I've spoken with moms who hated breastfeeding the first time and loved it with subsequent kids, and moms who decided not to breastfeed second or third kids and felt there were a lot of great aspects to bottle feeding they hadn't realized before.
Plus, for those who had to struggle to make breastfeeding work, it's understandable that the thought of going through difficulties with a second child is daunting. You have two children to think about now so, as hard as it is, you have to make some choices more holistically, considering how your options will affect the entire family, including your mental health, your ability to care for two kids, etc.
Bottle feeding 101
- Start with the gentlest formula possible, whether formula feeding a newborn or transitioning a breastfed baby onto formula.
- Look for partially hydrolyzed proteins which are more easily digestible.
- Signs of formula intolerance or a food allergy include: extreme discomfort, refusal to eat (or comfort feeding, where your baby wants to eat constantly), rashes or mucous or blood in the stool.
- Use ready-to-feed formula for the first six to eight weeks — less chance of human error and far lower risk of bacterial contamination.
- If transitioning from the breast or supplementing, choose a bottle brand with nipples that resemble your own.
- Choose a bottle based on how much you like doing dishes — some of the more popular bottles have a ton of parts, which can be frustrating when there are no clean bottles at 3 a.m.
SK: Would you encourage bottle-feeding classes for new parents?
SB: I'm known in the online world as the Fearless Formula Feeder. I'm in the process of developing a bottle feeding curriculum which I hope can be offered at hospitals, in Mommy & Me classes and support groups. It might seem like a no-brainer to mix a bottle of formula, but parents — especially sleep-deprived, overwhelmed parents — often make mistakes which can actually affect a newborn's health to a pretty significant degree.

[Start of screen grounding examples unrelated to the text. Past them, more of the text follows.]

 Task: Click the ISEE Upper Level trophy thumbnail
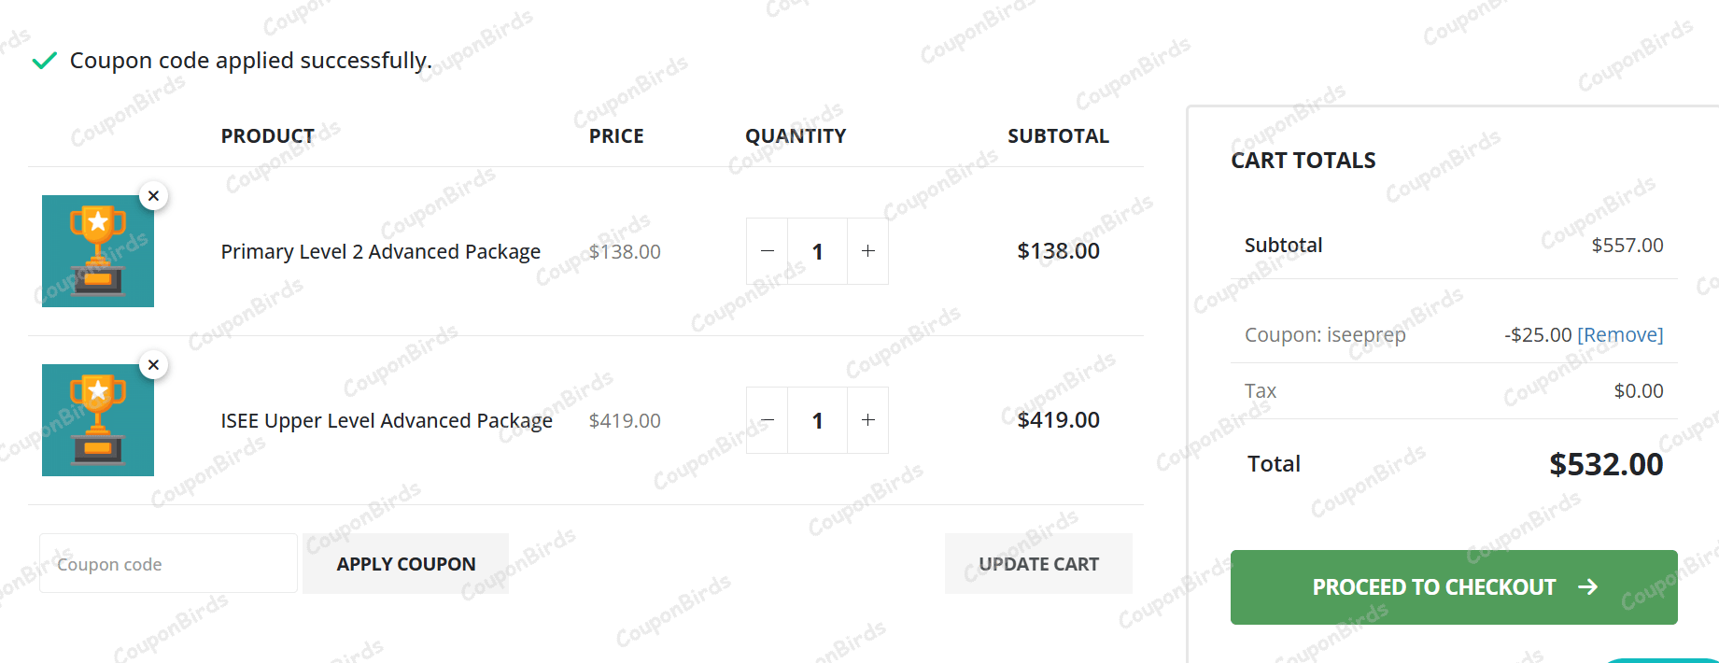[x=98, y=420]
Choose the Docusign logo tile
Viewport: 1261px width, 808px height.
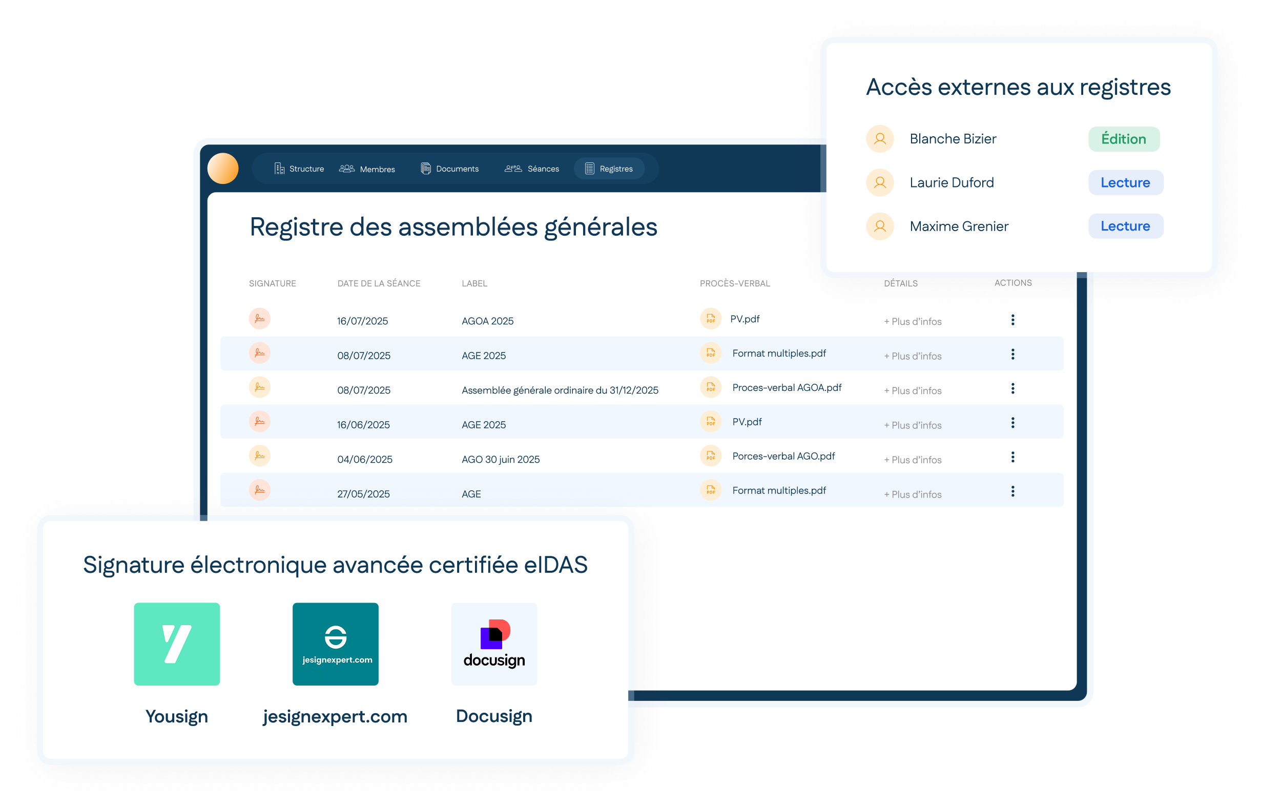[494, 644]
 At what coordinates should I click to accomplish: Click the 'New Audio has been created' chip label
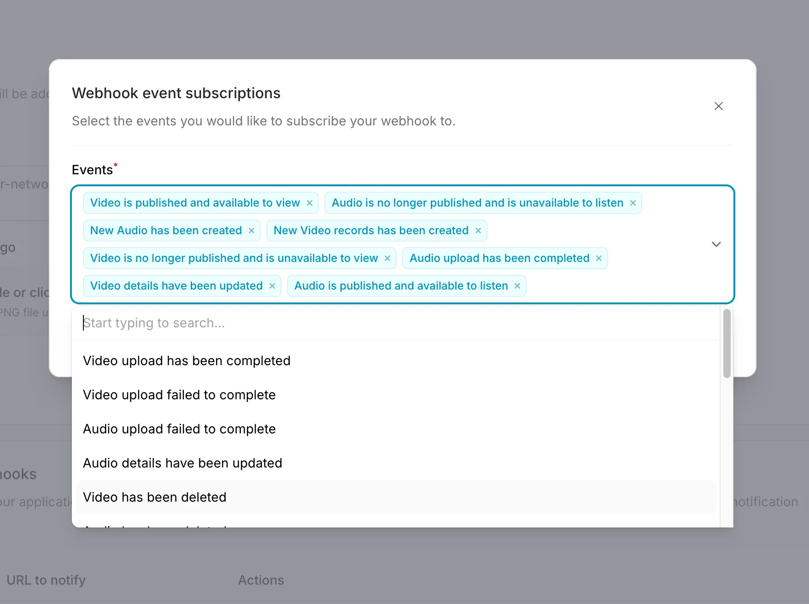pos(165,231)

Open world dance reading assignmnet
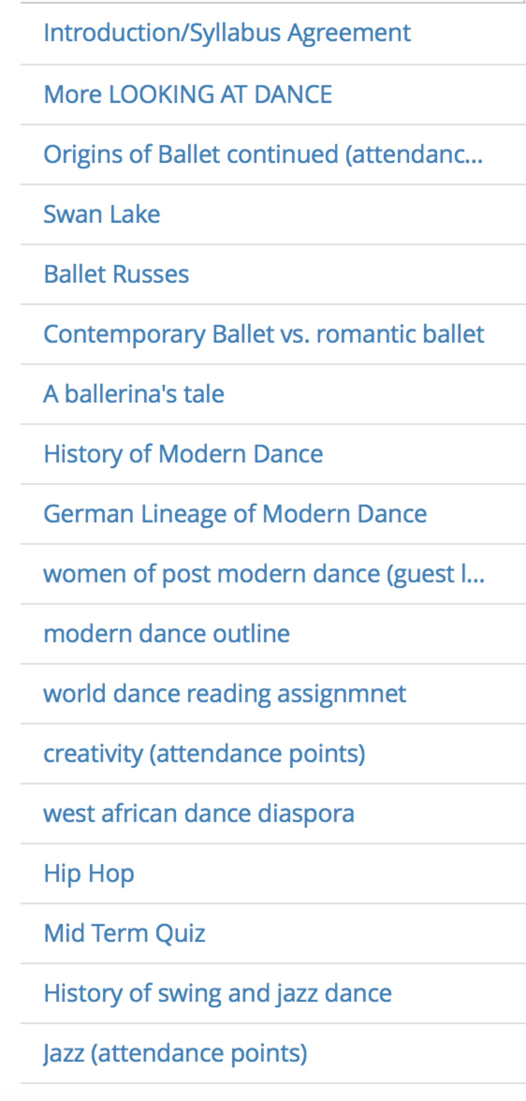(x=225, y=693)
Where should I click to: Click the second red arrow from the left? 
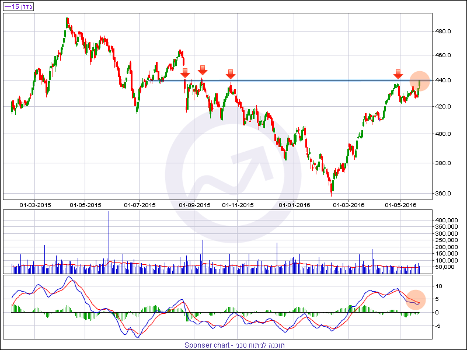tap(203, 70)
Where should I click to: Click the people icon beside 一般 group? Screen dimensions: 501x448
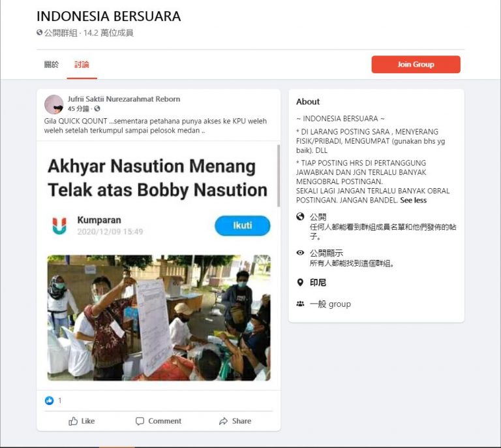[300, 304]
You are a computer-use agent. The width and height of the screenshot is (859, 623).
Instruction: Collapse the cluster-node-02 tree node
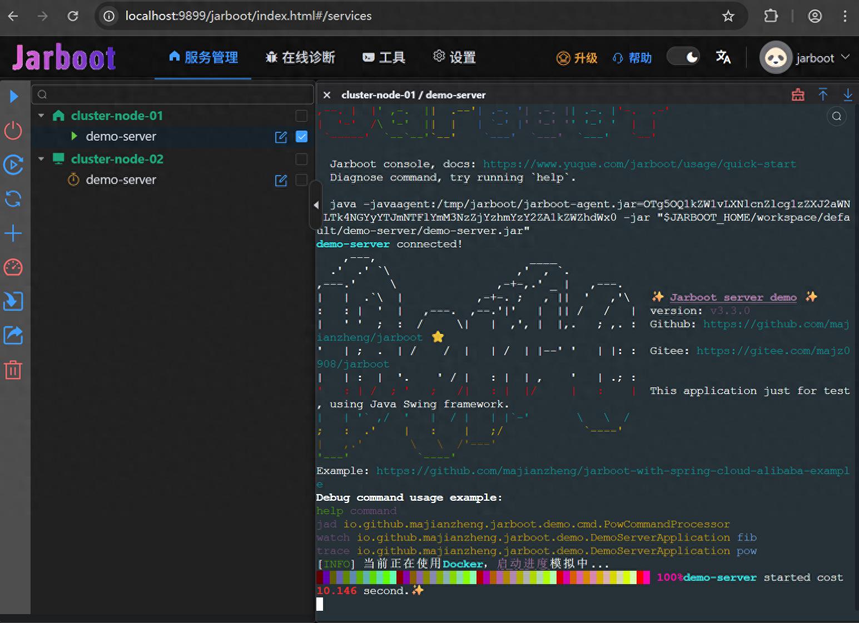pos(41,159)
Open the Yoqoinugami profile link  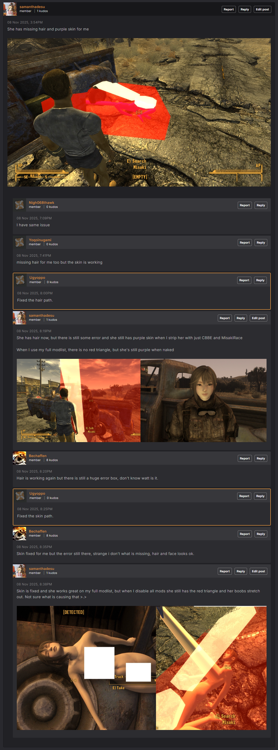point(40,240)
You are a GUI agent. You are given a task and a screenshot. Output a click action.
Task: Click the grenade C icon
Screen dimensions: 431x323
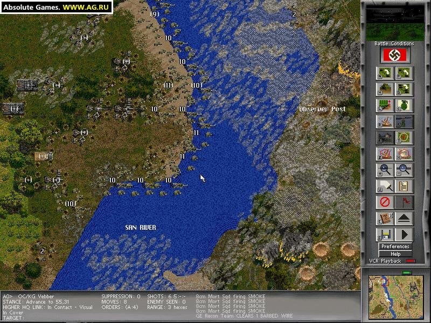click(404, 106)
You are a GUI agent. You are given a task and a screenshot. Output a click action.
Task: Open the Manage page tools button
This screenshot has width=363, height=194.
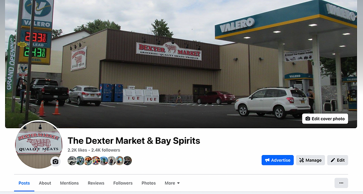pos(310,160)
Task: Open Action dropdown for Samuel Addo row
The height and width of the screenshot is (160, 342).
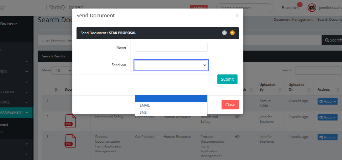Action: click(x=327, y=101)
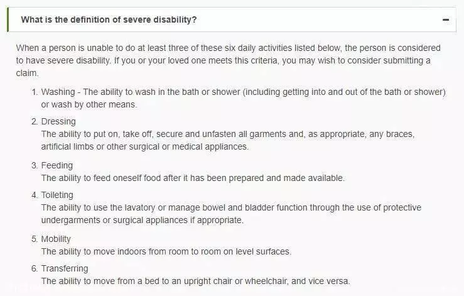Screen dimensions: 464x296
Task: Select the Feeding list item heading
Action: click(x=57, y=165)
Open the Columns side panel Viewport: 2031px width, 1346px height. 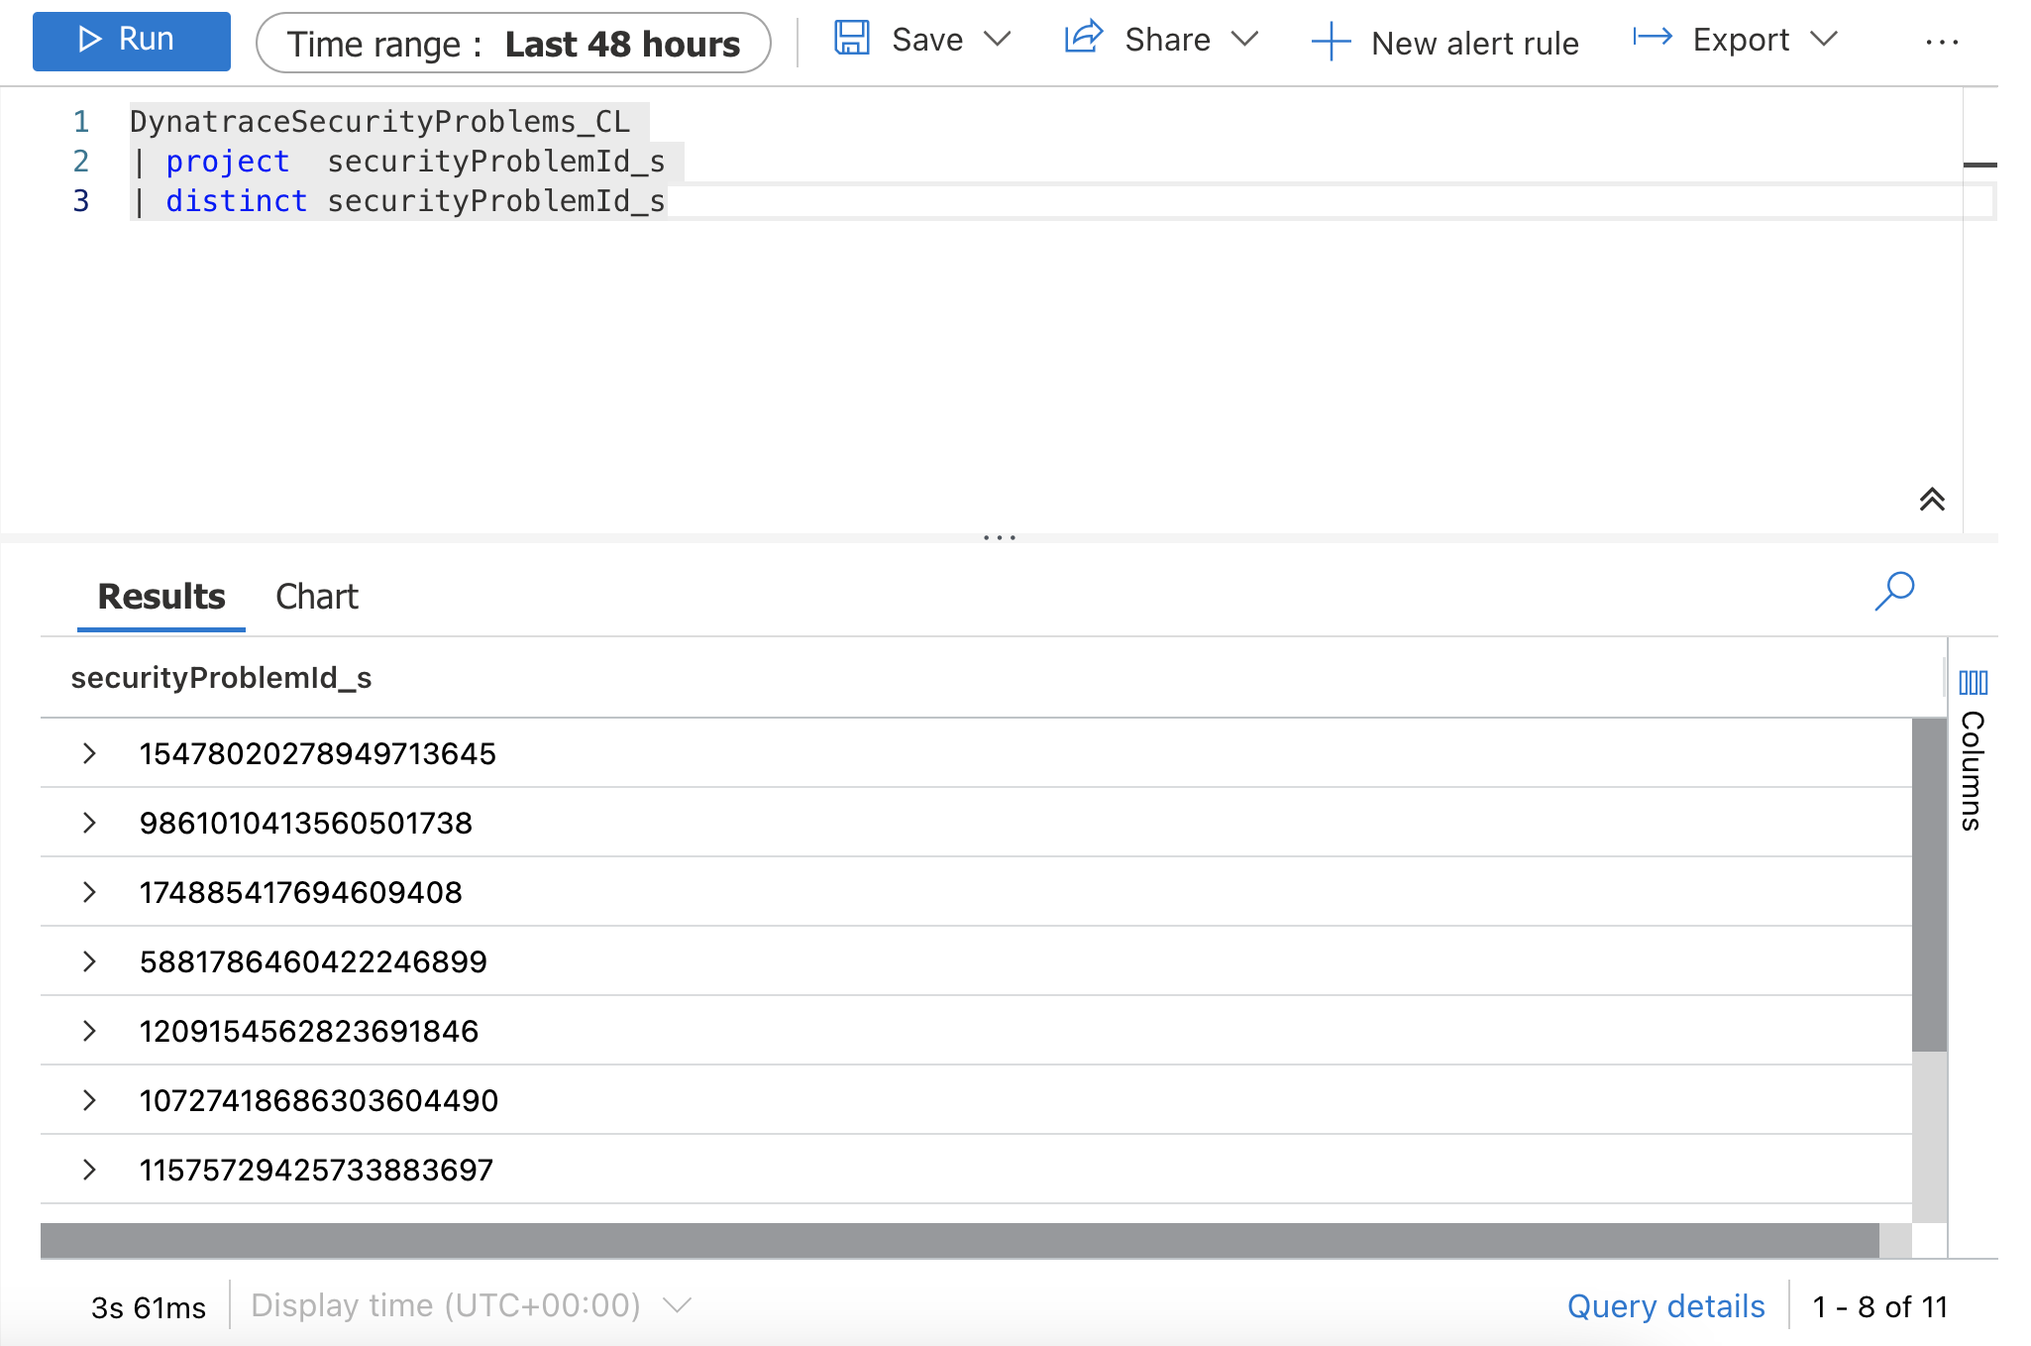pos(1975,682)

I get emails daily from parents who feel confused about which formula to choose; who wonder if their children might be showing signs of food allergies; who have no idea how much they should be feeding a newborn, or if they should still go by hunger cues as they learned in their breastfeeding classes. Doctors don't always know the answers, and I think many of them feel that it's breastfeeding moms who need the help. The truth is, we all need help.
Nobody puts mama in corner
SK: How would you respond to bottle-feeding naysayers who spout that it’s the mother’s “duty” to nurse her child?
SB: Moms have many reasons that they choose bottle over breast; all are personal, valid and nobody's business but hers. We do our best in our given circumstances, and formula — while certainly not the incredible, live substance that breast milk is — gives us options. It is still a healthy way to feed a child, even if it isn't the healthiest. And actually, I'd argue that if the choice is between giving formula or breastfeeding but having to let everything else in your life go to hell in a hand basket, formula feeding may end up being the "healthier" choice because having a depressed, exhausted mom who can't care for her other kids because she's hooked up to a pump isn't good for anyone. Only you can decide what will work for your family.
SK: Any last words of advice?
SB: No mother should feel guilty, whether she breastfed one child and formula fed another, or is formula feeding her firstborn. As long as you do your research and make an informed choice, you are making the best choice for you. There is so much more to being a mom than what we feed our babies in the first year. The very fact that a mom is agonizing over this choice proves that the choice is not being made lightly.